A plan to merge the Iowa Departments of Public Health and Human Services could make it easier for clients to access programs and for the departments to share resources, officials said.

Both departments are helmed by Kelly Garcia, director of human services and interim director of public health. This week, she detailed the merger process so far at a meeting at the Statehouse of the Iowa House of Representatives Human Resources committee.

Garcia said the idea of the merger started with noticing the state’s two silos of behavioral health.

“I was working on, today, mental health and disability services under Department of Human Services, funneling to our work with the mental health regions. Over on the public health side sits substance abuse treatment,” she said. “In most states, we think about behavioral health — that’s the language they use — because most people who struggle with a substance abuse disorder also struggle with a mental health disorder or vice versa.”

Area providers, elected and public health officials regularly complain of the difficulties the separation causes.

“Having those two apart affects access to care at times and affects funding streams at times,” said John Bellini, chief business development officer with Hillcrest Family Services in Dubuque. “In the spirit of collaboration, we believe that this move makes sense. We believe this would make clients’ ability to access care simpler.”

But health officials have expressed concerns about what the merger could mean for local public health authority.

Dubuque County Board of Health members delayed beginning their search for a permanent successor to retired health department Director Patrice Lambert in part because of uncertainty around the merger changing the public health landscape.
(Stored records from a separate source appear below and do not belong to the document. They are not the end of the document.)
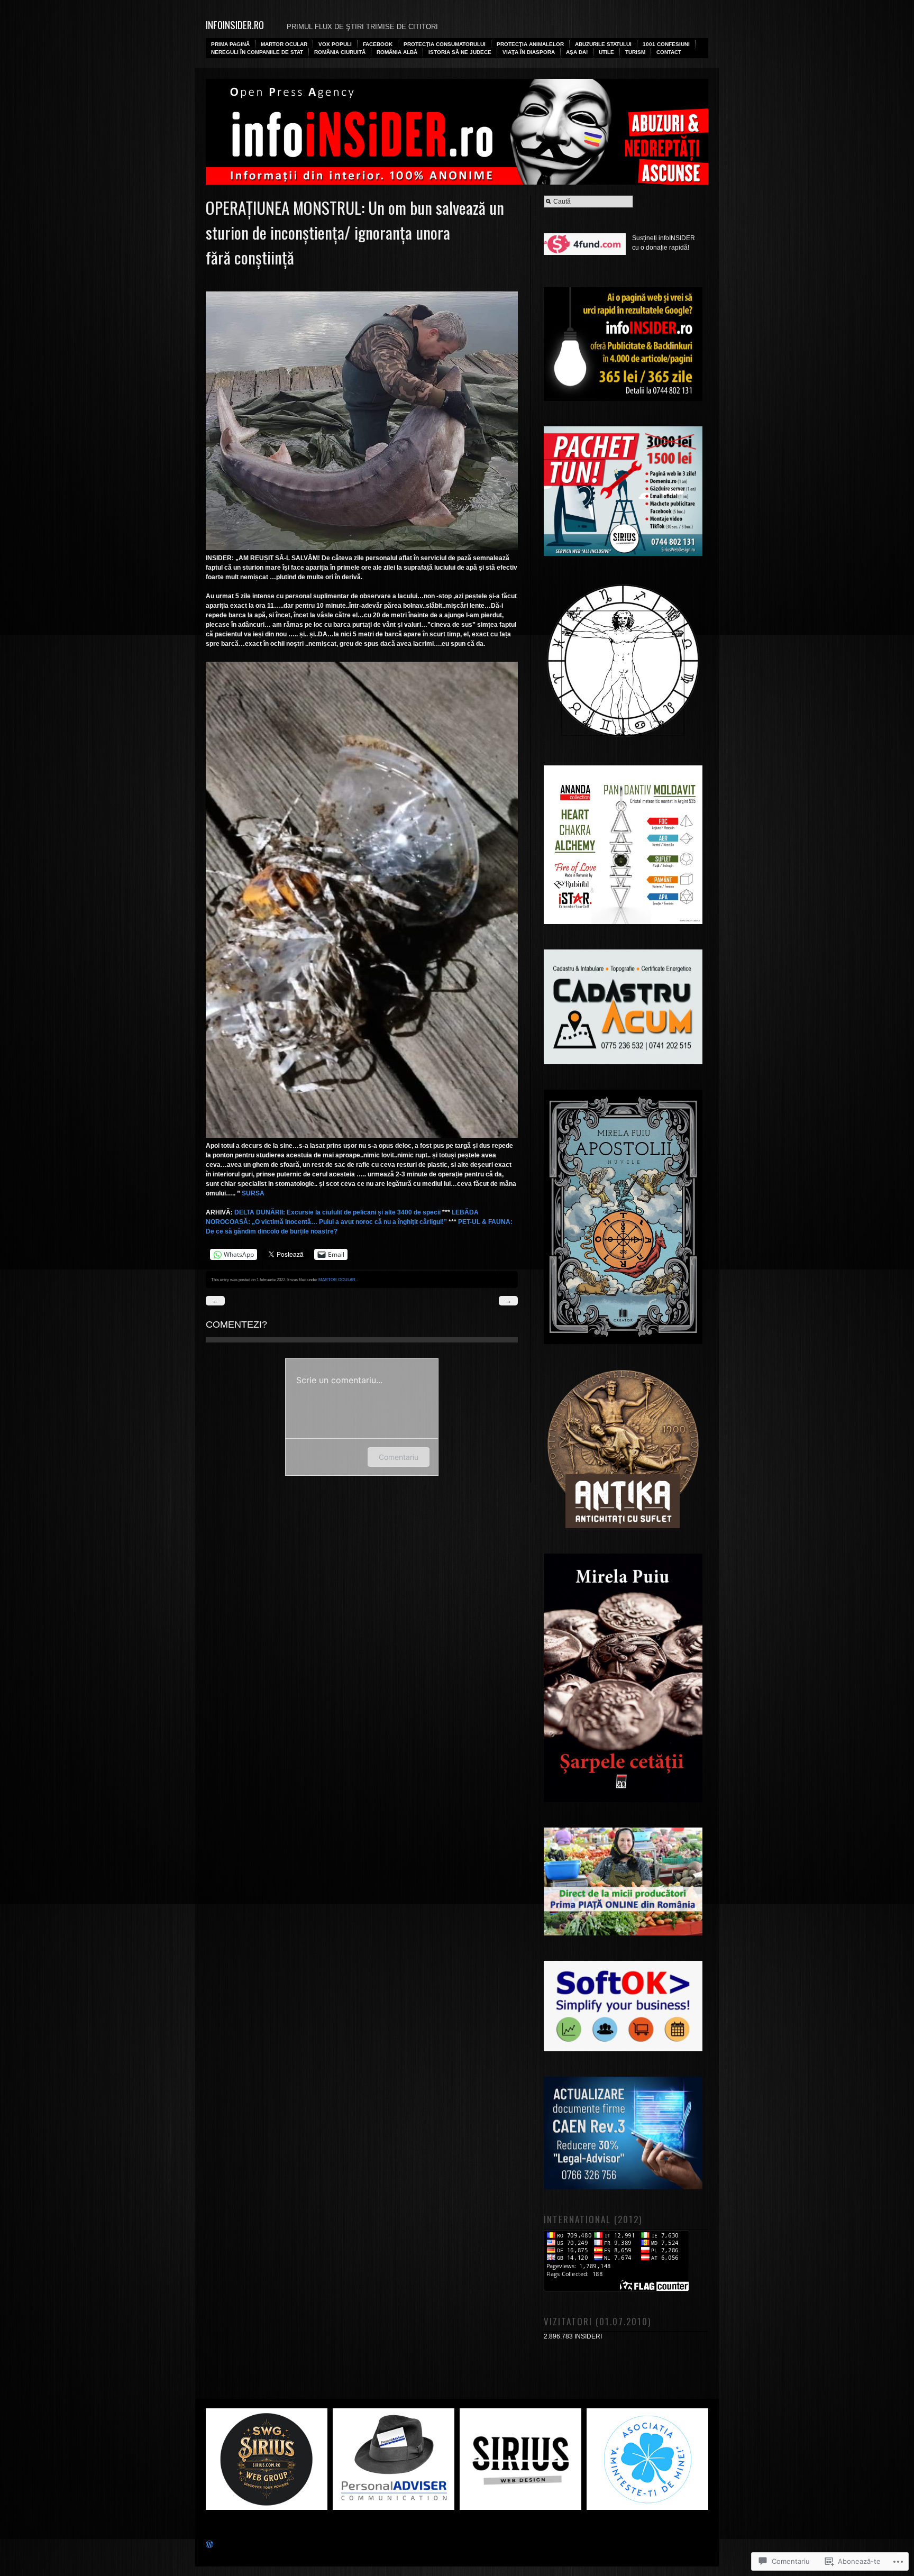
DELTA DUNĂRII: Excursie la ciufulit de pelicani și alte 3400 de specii (337, 1212)
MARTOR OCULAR (284, 44)
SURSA (253, 1193)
After the committee meeting in Des Moines, Garcia told the TH that the merger should not impact county health departments’ authority or operations.

“It shouldn’t be something that adversely impacts because there is no change in the relationship other than to better support the work that they do, to have it more clearly focused, to make it easier to understand all of those entry points,” she said.

Iowa Rep. Shannon Lundgren, R-Peosta, serves on House Human Resources and supports the merger.

“It can be smaller and smarter,” she said. “Let’s make sure we’re not loading down on bureaucracy and red tape and staff and nobody gets the service.”

Iowa Rep. Lindsay James, D-Dubuque, said she supports getting away from silos in state government but had some reservations.

“My only concern would be that Public Health would lose prominence in the merger, which could have major negative impacts,” she said.

During her presentation, Garcia addressed that concern repeatedly.

“This is not DHS swallowing IDPH,” she said. “People are fearful of that because DHS is so big.”

Programs currently under IDPH would be led by a state medical director, for whom a search is underway.

If the Legislature approves the merger, the new Health and Human Services Department would be in place officially on July 1, with internal changes ongoing.